> _The request_:
Reproduce the following lines word for word.

> _Material to process_:
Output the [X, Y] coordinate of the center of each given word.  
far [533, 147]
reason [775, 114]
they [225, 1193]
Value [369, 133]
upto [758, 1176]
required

> _The response_:
Output the [X, Y] coordinate of the center of each given word.  
far [533, 147]
reason [775, 114]
they [225, 1193]
Value [369, 133]
upto [758, 1176]
required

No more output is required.